- _TASKS TO COMPLETE_
(1) Quote the article on mental health sick leave in Spain between "By Carmen Labayen" and "to become chronic.", inclusive.
(2) For each statement below, say whether the article on mental health sick leave in Spain agrees with it. Answer yes or no, and quote the text's deciding words. (a) Spain ranks first in Europe for work absenteeism. (b) Mental and behavioral disorders are the leading cause of sick leave. (c) Daniel Cohen is the CEO of Eliza Project Mental Health.
(3) Continue the article on mental health sick leave in Spain after its final sentence.

- _PAGE EXCERPT_
══════════

By Carmen Labayen
Prevention is the most effective strategy for curbing the rising cost of absenteeism caused by factors such as anxiety or burnout.
Sick leave due to mental health issues has doubled in Spain over the past 10 years.
Work absenteeism has become a major challenge for Spain, which already tops the European rankings. Every day, nearly 1.6 million people in our country do not show up for work, resulting in an estimated economic cost of 32 billion euros by 2025. In this context, sick leave due to mental and behavioral disorders is growing the fastest, establishing itself as the second leading cause of sick leave and threatening to become chronic.
The figures speak for themselves: sick leave due to mental health issues exceded 600,000 cases per year in our country and has more than doubled over the past 10 years. Factors such as work-related stress, burnout syndrome, and anxiety have fueled this trend. Given this situation, a key question arises: How can we tackle the problem at its root before the worker ends up leaving the workforce?
This is also an interesting question when we consider that the average duration of sick leave due to mental health disorders is significantly longer than the average for all sick leave diagnoses combined—2.5 times longer by 2023, according to the study “Mental Health and Work 2025” by the General Union of Workers (UGT).
An investment, not an expense
For Belén Ureña, CEO of Eliza Project Mental Health, the answer lies in prevention. Far from being an expense, “training managers to recognize early signs of stress, burnout, or emotional distress is an essential measure,” she asserts. According to Ureña, this strategy has a “direct impact on reducing workplace absenteeism, which can reach up to 30 percent.”
The benefits go even further. Ureña points out that these programs foster “greater commitment within teams, improve the work environment, and boost productivity by 15% to 30%. ‘We can truly say that investing in mental health prevention is very costeffective,’ he emphasizes.

The roots of worplace distress
But why has the problem grown so much? Daniel Cohen, a psychiatrist and the project’s medical director, attributes it to a perfect storm of four factors. First, “increasingly demanding work environments” where digital disconnection is a pipe dream. Added to this are the “lack of work-life balance,” job insecurity, and—a key point—“late detection of distress.”

══════════

- _SUPPLIED INFORMATION_
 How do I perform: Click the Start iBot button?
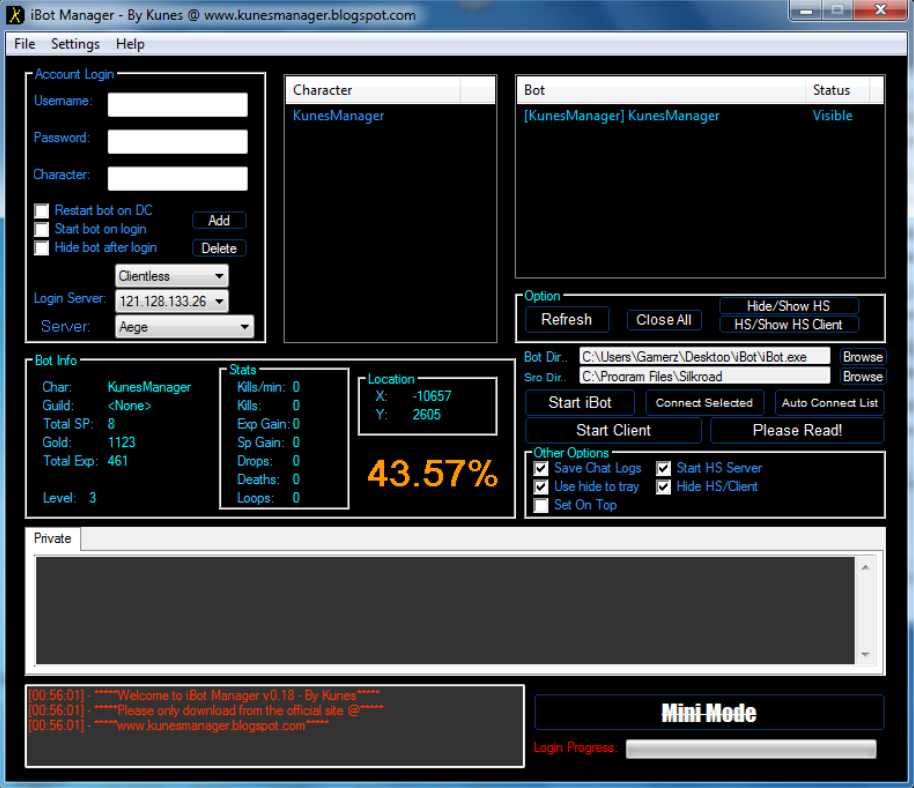coord(580,403)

══════════

- _TASK-BY-TASK OUTPUTS_
(1)
By Carmen Labayen
Prevention is the most effective strategy for curbing the rising cost of absenteeism caused by factors such as anxiety or burnout.
Sick leave due to mental health issues has doubled in Spain over the past 10 years.
Work absenteeism has become a major challenge for Spain, which already tops the European rankings. Every day, nearly 1.6 million people in our country do not show up for work, resulting in an estimated economic cost of 32 billion euros by 2025. In this context, sick leave due to mental and behavioral disorders is growing the fastest, establishing itself as the second leading cause of sick leave and threatening to become chronic.

(2)
(a) Yes: "Work absenteeism has become a major challenge for Spain, which already tops the European rankings."
(b) No: "establishing itself as the second leading cause of sick leave"
(c) No: "Daniel Cohen, a psychiatrist and the project’s medical director"

(3)
In Spain, according to a 2025 study by the European Agency for Safety and Health at Work, 49% of Spaniards report experiencing severe time pressure or work overload, 27% report poor communication or cooperation within the organization, 20% experience a lack of autonomy or influence over the pace or processes of work, and 10% of Spanish workers reveal that they suffer harassment—a figure that rises to 21% when the harassment or violence is perpetrated by clients, patients, students, etc.
Cohen explains that the problem often goes unnoticed ‘because the person lacks the tools to detect this distress.’ Stress becomes normalized until it is too late. ‘When we see that on Sunday afternoons, before Monday even begins, I’m already experiencing anticipatory anxiety, I’m already nervous, and I’m already having trouble sleeping—there really is a problem that has already taken hold,’ warns the psychiatrist.
Women and relationship-based jobs: the most affected groups
According to the UGT report, the sectors with the highest percentage of sick leave due to mental health issues are: retail; hospitality; health care and social services; administrative and support services; public administration and defense; and education.
In all these activities, they interact with clients, patients, service users, or students; some of these roles involve work that must be completed under tight deadlines or in urgent situations, and in some cases, work-life balance issues and other challenges arise, which “can lead to mental health problems,” they emphasize.
“The likelihood increases in jobs that must adapt—for example, now with the rise of AI—or in those that involve intense interaction with others, including the financial sector. Young women also suffer more from these types of disorders, which also affect men and executives,” explains Ureña.
First aid for the mind
The solution proposed by the Eliza Project is a training program designed as “first aid for mental health.” It’s not about turning employees into therapists, Cohen clarifies, but rather about “giving everyone the tools to perform early detection.” The training, aimed at the entire workforce equally, addresses the most common mental health issues in the workplace: anxiety, depression, substance abuse, and burnout.
The program, which has been running for nearly a year, has received very positive feedback. “It’s a very practical training program based on real-life cases,” emphasizes Belén Ureña. It includes role-playing scenarios with actors to help participants recognize warning signs that are often overlooked. The ultimate goal is twofold: on the one hand, to act before the problem leads to a leave of absence, and on the other, to ‘shorten the duration of the leave’ if it becomes unavoidable, always through prevention.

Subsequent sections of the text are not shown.